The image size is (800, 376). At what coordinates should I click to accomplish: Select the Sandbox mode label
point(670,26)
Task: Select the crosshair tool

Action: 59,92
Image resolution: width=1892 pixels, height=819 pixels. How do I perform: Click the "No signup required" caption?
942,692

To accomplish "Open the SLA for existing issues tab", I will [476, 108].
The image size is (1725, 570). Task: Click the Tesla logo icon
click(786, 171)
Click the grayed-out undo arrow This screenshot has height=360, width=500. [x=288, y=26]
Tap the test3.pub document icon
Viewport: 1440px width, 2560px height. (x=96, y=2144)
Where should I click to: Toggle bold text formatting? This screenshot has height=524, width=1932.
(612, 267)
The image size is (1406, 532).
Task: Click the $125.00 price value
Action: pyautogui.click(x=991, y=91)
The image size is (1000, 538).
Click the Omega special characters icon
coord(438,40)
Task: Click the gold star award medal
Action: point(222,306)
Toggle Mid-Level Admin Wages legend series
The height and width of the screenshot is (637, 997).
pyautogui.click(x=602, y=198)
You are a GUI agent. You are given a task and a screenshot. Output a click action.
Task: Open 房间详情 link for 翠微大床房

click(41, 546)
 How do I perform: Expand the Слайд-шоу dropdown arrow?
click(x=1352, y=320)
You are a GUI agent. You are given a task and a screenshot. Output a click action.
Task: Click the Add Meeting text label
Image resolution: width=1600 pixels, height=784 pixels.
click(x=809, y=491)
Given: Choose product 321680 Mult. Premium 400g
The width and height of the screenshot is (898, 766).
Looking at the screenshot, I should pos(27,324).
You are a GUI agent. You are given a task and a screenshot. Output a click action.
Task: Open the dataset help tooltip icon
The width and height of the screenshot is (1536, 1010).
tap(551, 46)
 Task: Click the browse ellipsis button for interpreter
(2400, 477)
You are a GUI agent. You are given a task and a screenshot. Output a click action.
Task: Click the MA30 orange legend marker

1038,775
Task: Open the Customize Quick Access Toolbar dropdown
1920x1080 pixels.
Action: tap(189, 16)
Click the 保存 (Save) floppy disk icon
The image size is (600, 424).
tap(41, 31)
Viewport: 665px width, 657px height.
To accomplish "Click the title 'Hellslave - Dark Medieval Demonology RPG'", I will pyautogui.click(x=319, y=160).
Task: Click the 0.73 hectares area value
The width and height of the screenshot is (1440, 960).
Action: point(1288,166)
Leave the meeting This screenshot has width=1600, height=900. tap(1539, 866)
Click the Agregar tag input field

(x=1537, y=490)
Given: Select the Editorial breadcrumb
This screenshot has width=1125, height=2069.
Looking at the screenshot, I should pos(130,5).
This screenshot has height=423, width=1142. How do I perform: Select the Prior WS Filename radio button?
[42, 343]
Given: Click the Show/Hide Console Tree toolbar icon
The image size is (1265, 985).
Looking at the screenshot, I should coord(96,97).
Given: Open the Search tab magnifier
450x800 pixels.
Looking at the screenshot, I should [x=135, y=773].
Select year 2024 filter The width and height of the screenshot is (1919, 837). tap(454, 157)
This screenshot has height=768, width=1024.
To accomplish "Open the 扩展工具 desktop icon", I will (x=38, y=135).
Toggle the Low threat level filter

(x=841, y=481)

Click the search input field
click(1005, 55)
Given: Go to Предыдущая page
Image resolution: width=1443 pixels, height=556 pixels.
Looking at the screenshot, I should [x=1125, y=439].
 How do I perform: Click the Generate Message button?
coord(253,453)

________________

WHAT IS BEING ASKED =>
Copy out the part of the entries above that opens with the line containing "Given: Select the Editorial breadcrumb" and runs through the end of the entries, reproducing every line without change.

FINISHED EXERCISE =>
Given: Select the Editorial breadcrumb
This screenshot has width=1125, height=2069.
Looking at the screenshot, I should pos(130,5).
This screenshot has height=423, width=1142. How do I perform: Select the Prior WS Filename radio button?
[42, 343]
Given: Click the Show/Hide Console Tree toolbar icon
The image size is (1265, 985).
Looking at the screenshot, I should coord(96,97).
Given: Open the Search tab magnifier
450x800 pixels.
Looking at the screenshot, I should [x=135, y=773].
Select year 2024 filter The width and height of the screenshot is (1919, 837). tap(454, 157)
This screenshot has height=768, width=1024.
To accomplish "Open the 扩展工具 desktop icon", I will (x=38, y=135).
Toggle the Low threat level filter

(x=841, y=481)

Click the search input field
click(1005, 55)
Given: Go to Предыдущая page
Image resolution: width=1443 pixels, height=556 pixels.
Looking at the screenshot, I should [x=1125, y=439].
 How do I perform: Click the Generate Message button?
coord(253,453)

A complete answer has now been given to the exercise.